In May, The Peace Index, a joint venture of The Evens Mediation and Conflict Resolution Center at Tel Aviv University and The Israel Democracy Institute, looked at the likelihood of the Palestinians unilaterally declaring a state. Among the findings:
Will they or won’t they declare a state? About two-thirds of the Jewish public in Israel thinks that in September the Palestinians will declare the establishment of an independent Palestinian state and request that the UN General Assembly recognize it, even without an agreement with Israel. A majority (56%) of the Arab public, however, sees the chances of this as low.
Will it or won’t it be recognized? A higher rate (75%) of the Jewish public also believes that a General Assembly majority will recognize the Palestinian state even if Israel opposes this move. As for the Arab public, 68% foresee a large majority in the General Assembly.

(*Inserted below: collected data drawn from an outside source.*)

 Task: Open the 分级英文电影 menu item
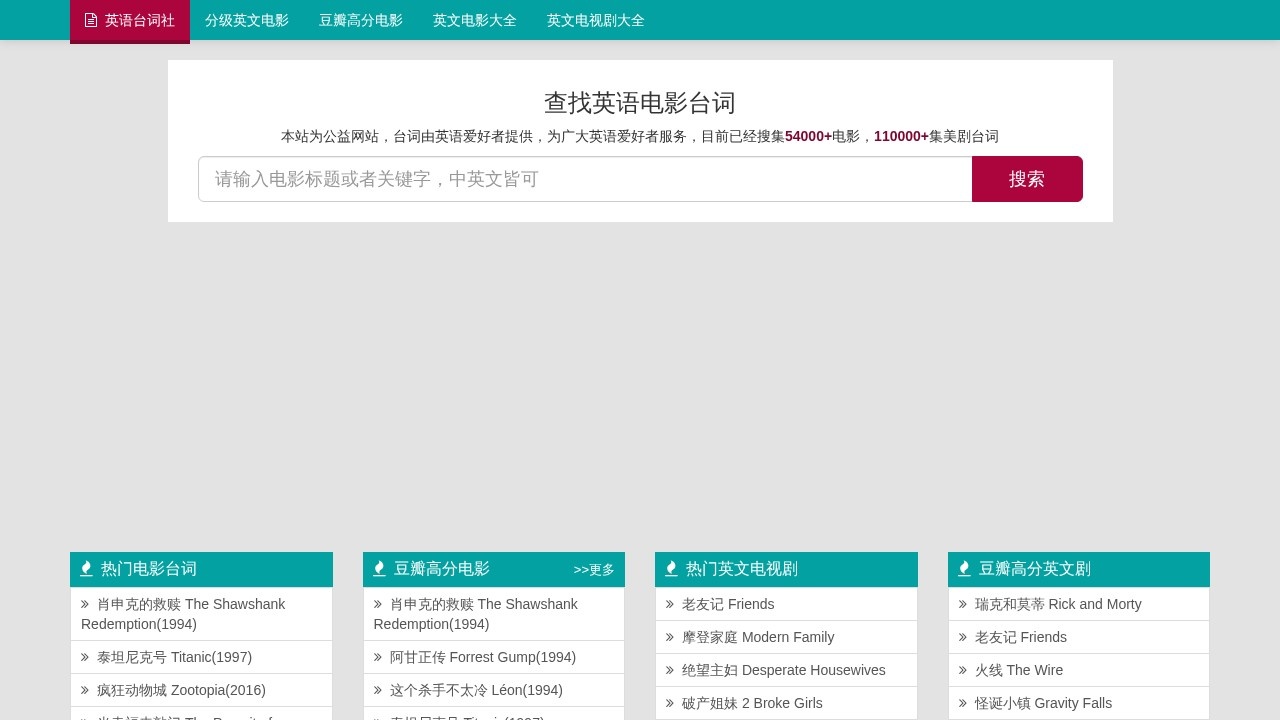point(246,20)
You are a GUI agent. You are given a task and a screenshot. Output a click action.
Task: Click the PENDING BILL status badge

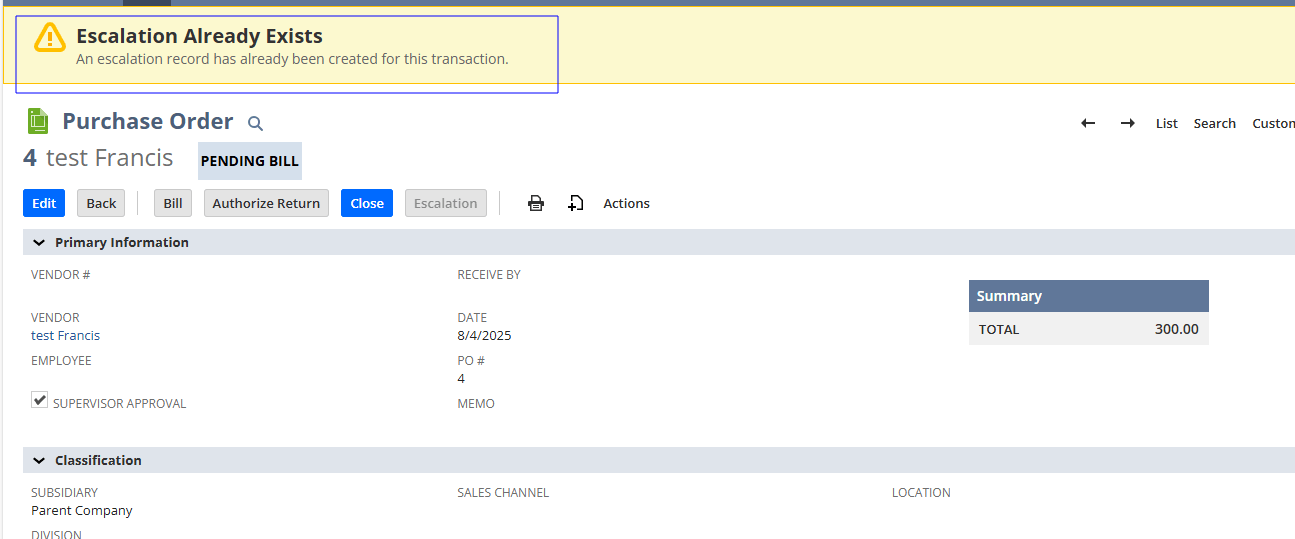(249, 161)
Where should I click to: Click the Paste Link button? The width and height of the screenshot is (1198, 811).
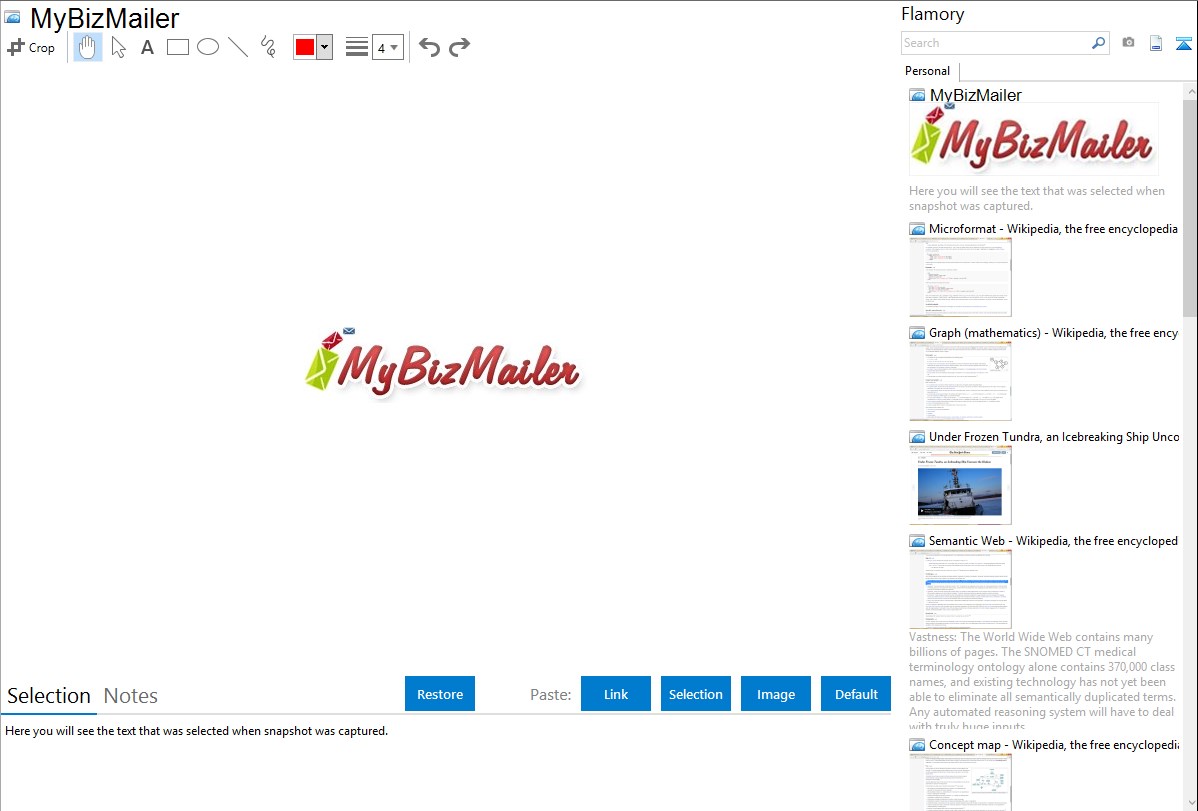[616, 694]
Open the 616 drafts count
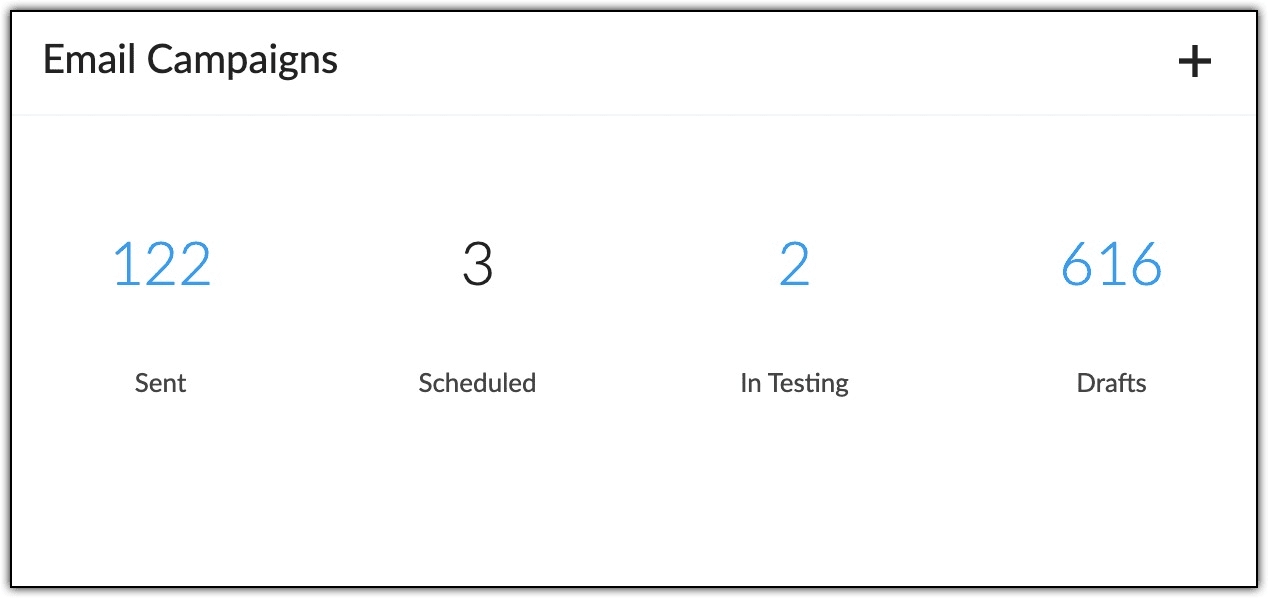1268x598 pixels. click(x=1111, y=265)
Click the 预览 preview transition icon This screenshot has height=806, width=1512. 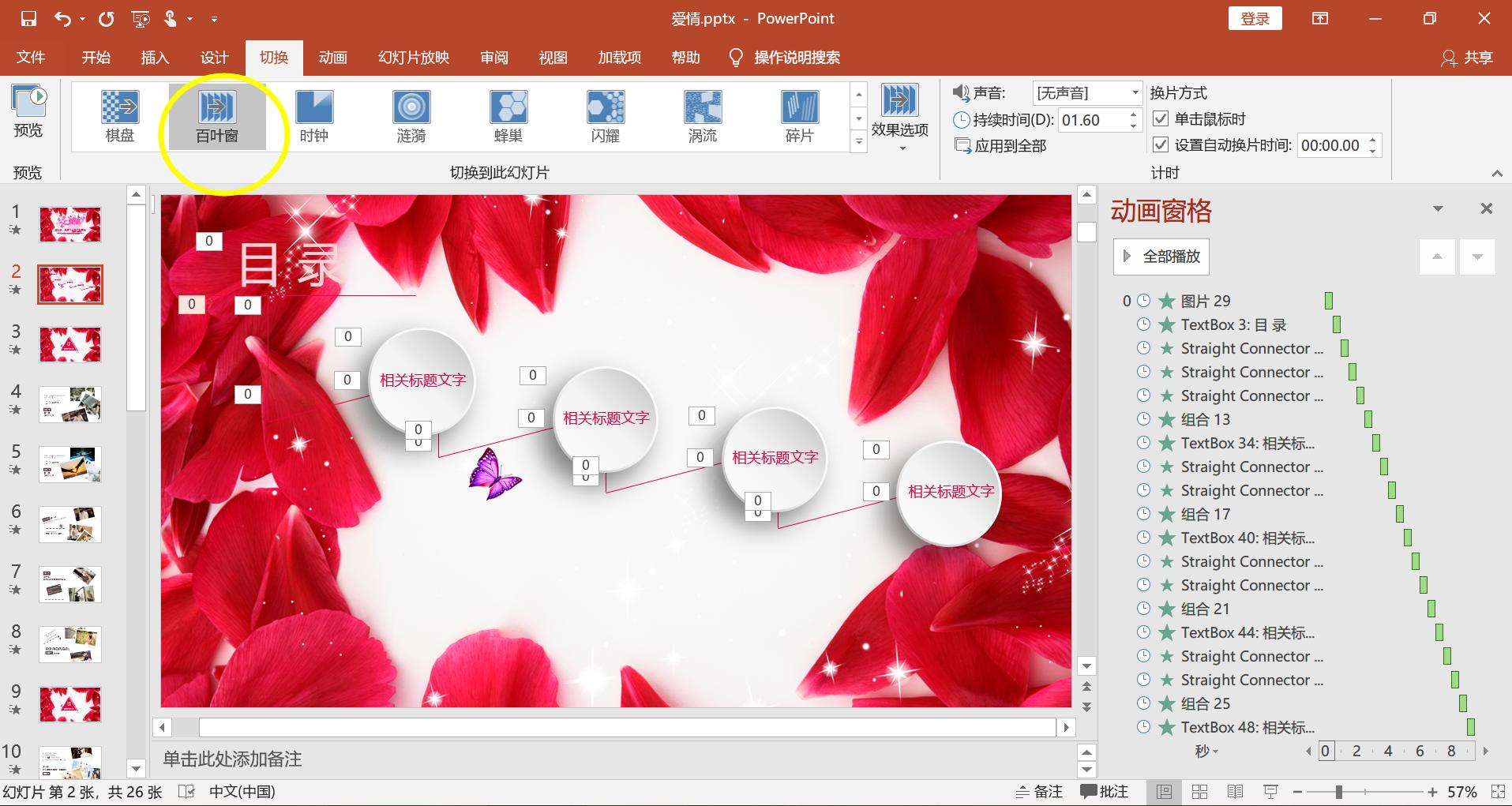click(28, 111)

Could it have been prevented? Fifty-five percent of the Jews say Israel could not have prevented Palestinian declaration even if Israel had shown greater political flexibility in the past. Moreover, a majority (60%) of them do not think Israel should moderate its positions at this stage so as to prevent the Palestinian declaration – even if it is still possible to prevent the declaration. Sixty-four percent consider that even if Israel significantly moderates its positions, the chances that the Palestinians will not declare an independent state and request UN recognition for it are low. A majority of the Arabs (57%), however, think the Palestinian declaration could have been prevented if Israeli policy had been more flexible.
And what will happen after the declaration and the recognition? The majority of the Jewish public (64%) believes that the declaration of Palestinian independence and the UN recognition will damage Israeli interests. An even larger majority (74%) believes that the chances are high that following the anticipated recognition, the international community will exert substantial pressures on Israel, such as economic sanctions, in order to force Israel to withdraw from the territories.
And who will not recognize the Palestinian state? Seventy-one percent of the Jewish public thinks the current Israeli government will not recognize a Palestinian state that is declared unilaterally. A majority (Jews – 57%, Arabs – 60%) also thinks that, under these circumstances, the U.S. will not recognize the Palestinian state. At the same time, the Jewish public is divided as to whether Israel will or will not be able to allow itself not to recognize an independent Palestinian state: 48% believe it will be able to allow itself to withhold recognition while 47% think it will not. In the Arab public, a majority (53%) says Israel will be able to allow itself not to recognize the Palestinian state after the Palestinians declare the state and it is recognized by the UN.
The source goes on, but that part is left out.